§ Assigned task
Please copy, exactly as they appear below, the lines from the one containing "Путин рассказал, что" through the one containing "Песков: Россия не".

——————

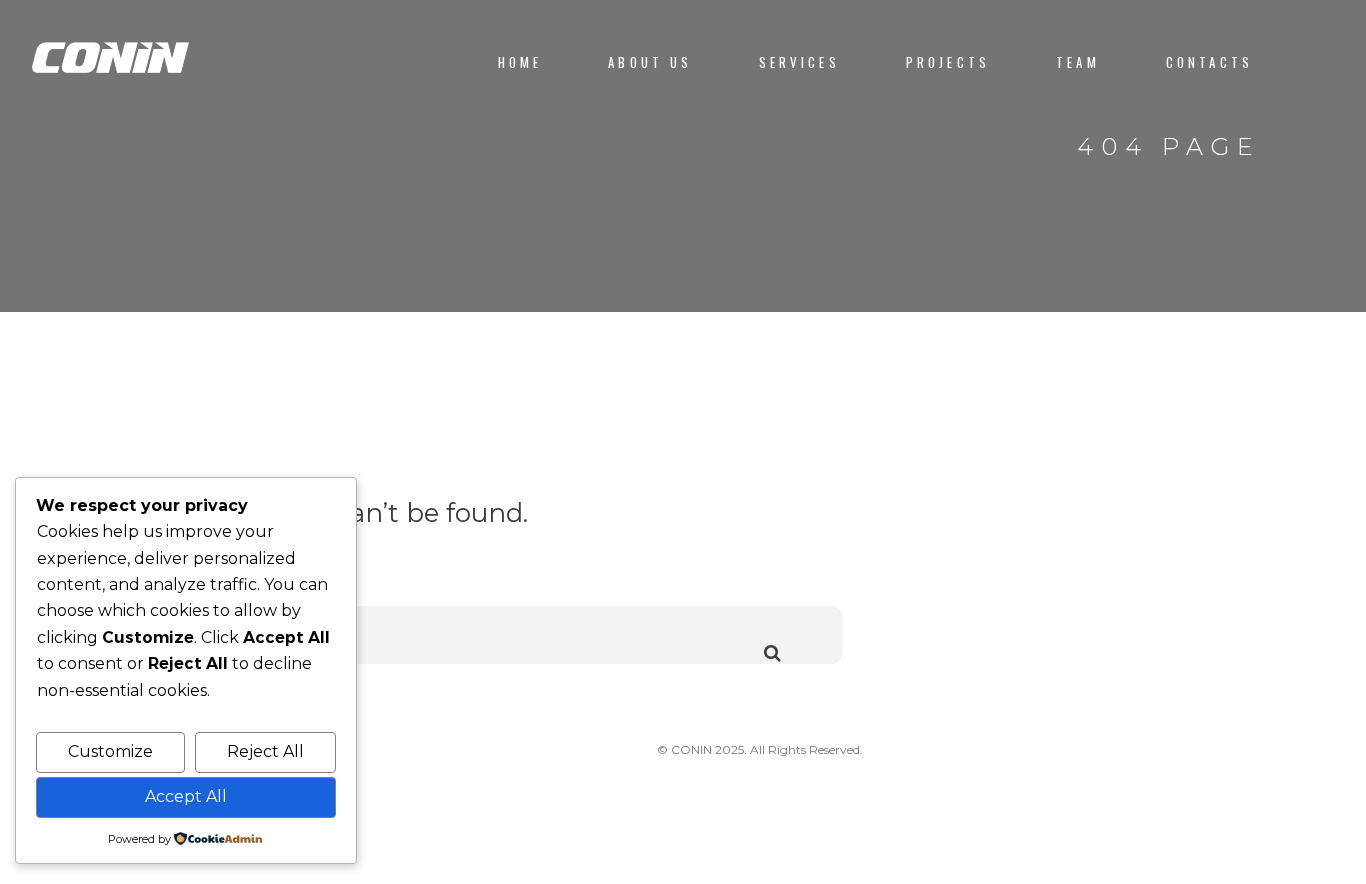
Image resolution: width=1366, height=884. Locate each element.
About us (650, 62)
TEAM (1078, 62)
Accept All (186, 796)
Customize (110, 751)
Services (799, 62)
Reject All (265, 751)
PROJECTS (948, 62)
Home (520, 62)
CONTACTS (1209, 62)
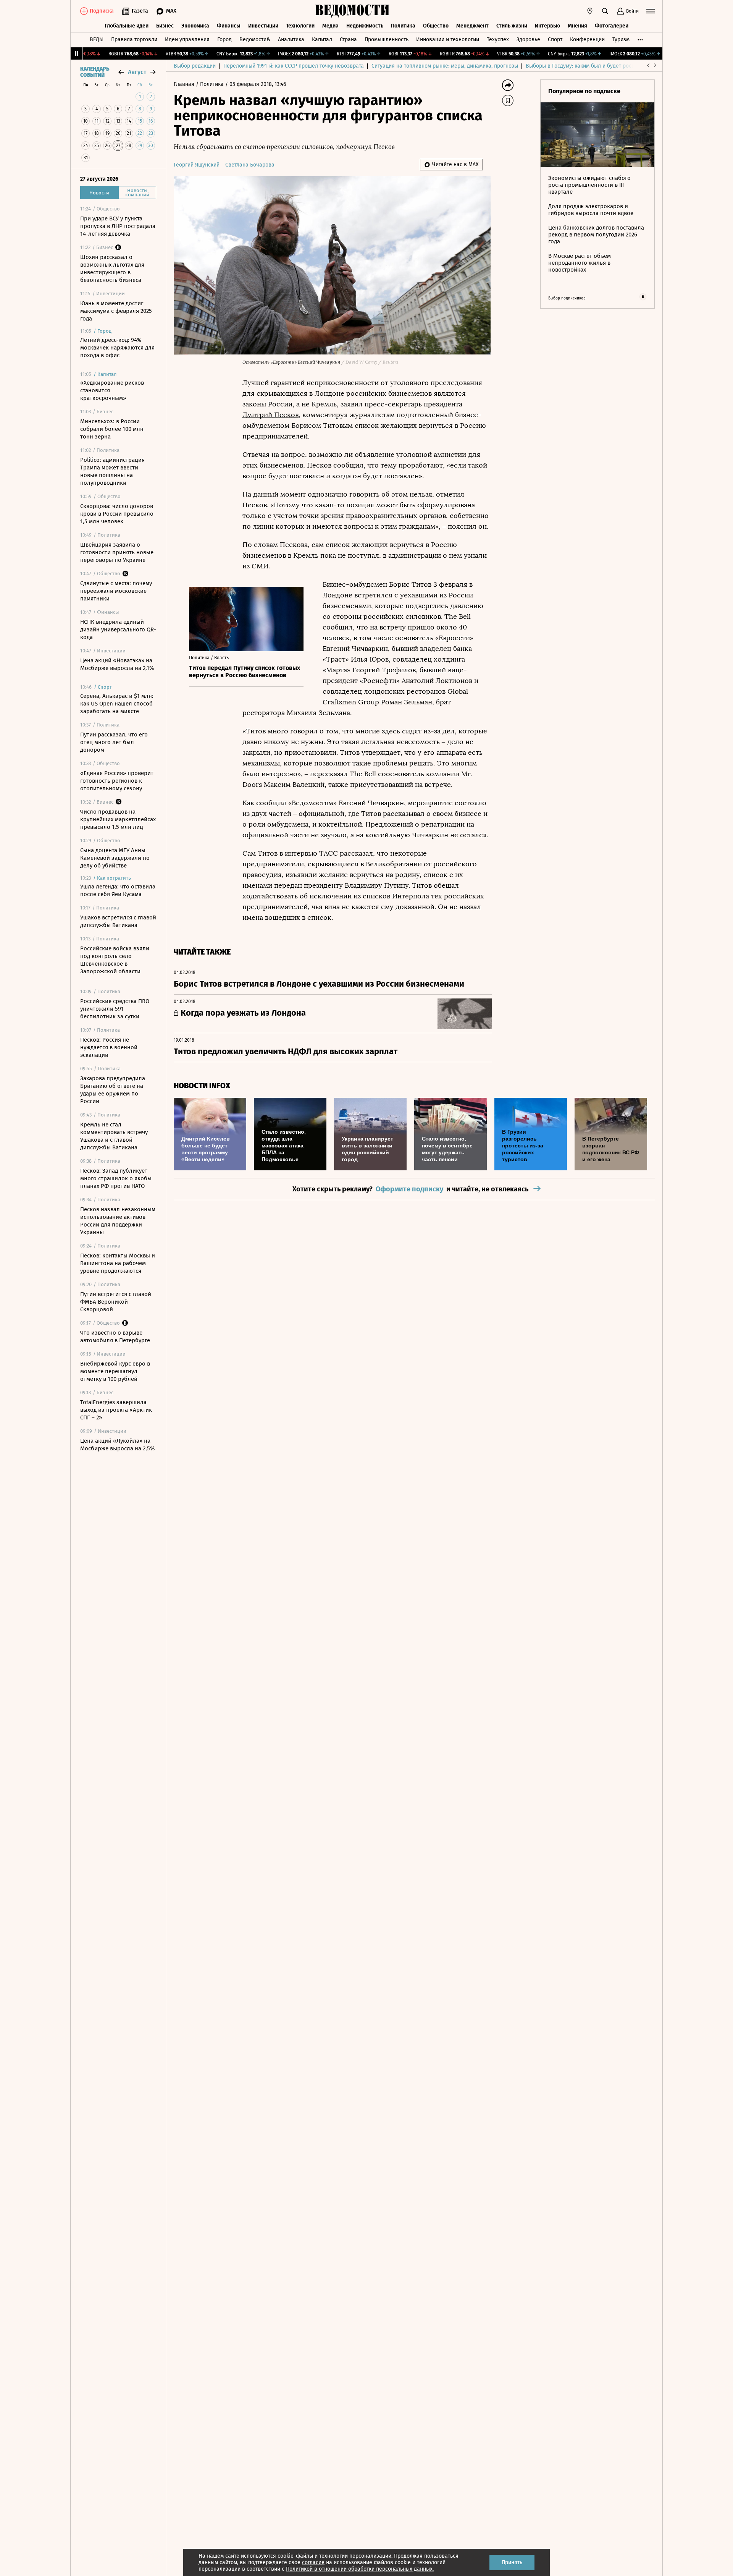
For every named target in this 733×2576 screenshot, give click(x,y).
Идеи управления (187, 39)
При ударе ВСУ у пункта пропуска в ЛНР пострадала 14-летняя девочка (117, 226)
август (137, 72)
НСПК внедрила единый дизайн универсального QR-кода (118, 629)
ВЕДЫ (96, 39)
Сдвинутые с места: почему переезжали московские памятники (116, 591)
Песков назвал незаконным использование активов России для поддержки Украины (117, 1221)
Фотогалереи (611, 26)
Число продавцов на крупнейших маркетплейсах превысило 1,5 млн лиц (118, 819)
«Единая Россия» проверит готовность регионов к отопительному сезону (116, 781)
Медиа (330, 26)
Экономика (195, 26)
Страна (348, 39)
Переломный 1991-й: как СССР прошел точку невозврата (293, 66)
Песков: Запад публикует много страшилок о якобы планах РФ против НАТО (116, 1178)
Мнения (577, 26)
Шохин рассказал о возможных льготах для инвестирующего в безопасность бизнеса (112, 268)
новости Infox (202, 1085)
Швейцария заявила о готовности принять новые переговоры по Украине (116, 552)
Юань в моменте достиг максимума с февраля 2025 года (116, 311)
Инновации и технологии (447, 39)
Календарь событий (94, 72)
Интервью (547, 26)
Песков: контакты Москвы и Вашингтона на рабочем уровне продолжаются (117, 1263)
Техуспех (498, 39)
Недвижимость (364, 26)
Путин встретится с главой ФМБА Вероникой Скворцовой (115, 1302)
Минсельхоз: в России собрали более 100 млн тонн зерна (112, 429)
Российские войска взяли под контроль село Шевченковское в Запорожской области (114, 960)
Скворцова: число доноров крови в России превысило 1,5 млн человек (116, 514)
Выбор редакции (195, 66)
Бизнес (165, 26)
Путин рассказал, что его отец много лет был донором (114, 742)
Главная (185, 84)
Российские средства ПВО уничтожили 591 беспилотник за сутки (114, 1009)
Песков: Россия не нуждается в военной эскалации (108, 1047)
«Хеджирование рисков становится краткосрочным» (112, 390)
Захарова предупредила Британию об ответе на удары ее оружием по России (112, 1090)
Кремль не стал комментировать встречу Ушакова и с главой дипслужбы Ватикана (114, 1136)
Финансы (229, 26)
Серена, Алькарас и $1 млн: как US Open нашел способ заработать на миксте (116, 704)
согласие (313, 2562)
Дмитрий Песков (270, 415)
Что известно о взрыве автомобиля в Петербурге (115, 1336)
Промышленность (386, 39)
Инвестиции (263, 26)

——————

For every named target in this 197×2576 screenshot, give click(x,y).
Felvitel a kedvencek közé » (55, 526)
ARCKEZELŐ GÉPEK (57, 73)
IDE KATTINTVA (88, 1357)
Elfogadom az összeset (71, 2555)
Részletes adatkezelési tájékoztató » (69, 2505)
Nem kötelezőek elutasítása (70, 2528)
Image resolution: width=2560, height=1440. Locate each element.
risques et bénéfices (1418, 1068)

——————

§ Response for this exercise
Путин рассказал, что его отец много лет был донором (114, 742)
Главная (185, 84)
Российские средства ПВО уничтожили 591 беспилотник за сутки (114, 1009)
Песков: Россия не нуждается в военной эскалации (108, 1047)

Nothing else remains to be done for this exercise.